Single Tasking (Death to Multitasking)

You walk into your worst class ever, or a weekly project meeting that never seems to accomplish much. At this point you know the drill: sit down, listen for 4.5 minutes, zone out, scribble a picture in the margins of your notebook, look around at the other people clearly in denial about their need to sleep… and decide to pull out your phone.

You can easily write a few emails, or maybe start typing up your groccery list. It’s fine because you can just look up from time to time and get the notes you need without issue!

This is what you likely know to be multitasking, and it sounds awesome because it really would save you time and energy to be able to handle a few important things at once. It’s just not really a habit that plays out as you hope it does when you actually try it.

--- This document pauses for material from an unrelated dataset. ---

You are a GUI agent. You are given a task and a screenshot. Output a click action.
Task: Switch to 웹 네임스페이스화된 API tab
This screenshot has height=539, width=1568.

Alright. Why Does This Matter?

Why we should all ditch multitasking and work on single tasks and focus:

  • Multitasking in reality is just quick bursts of single tasking.
    • Consider a computer and a smartphone: A PC can have several programs running at once each in a visible window. A smartphone opens and forces full attention and control to ONLY ONE APP at a time. We operate like smartphones, not computers.
    • if you tackle 5 tasks at once, you are actually doing them sequentially in small time chunks.
    • The issue with switching between several tasks quickly is that you often end up losing your train of thought and spending time trying to find where you left off, which adds up quickly to a lot of wasted time.
  • finishing one task first can give you a mental boost because you have actually accomplished something.
    • The good feeling you get simply by finishing up a single task can really help your momentum and keep you motivated to start and finish another (and another, and another…).
  • It’s less stressful.
    • Being able to dedicate your entire mental capacity to a single task is actually significantly easier than dividing your attention among several tasks.
    • Consider that if you work on 2 tasks, you dedicate a bit of attention to the first, a bit to the 2nd, and even some to the task of determining when to switch between the two. So, doing 2 tasks simultaneously splits your attention into at least 3 parts, whereas doing a single task can more likely keep your attention focused on 1 thing only.   ###Cool. So What do I do?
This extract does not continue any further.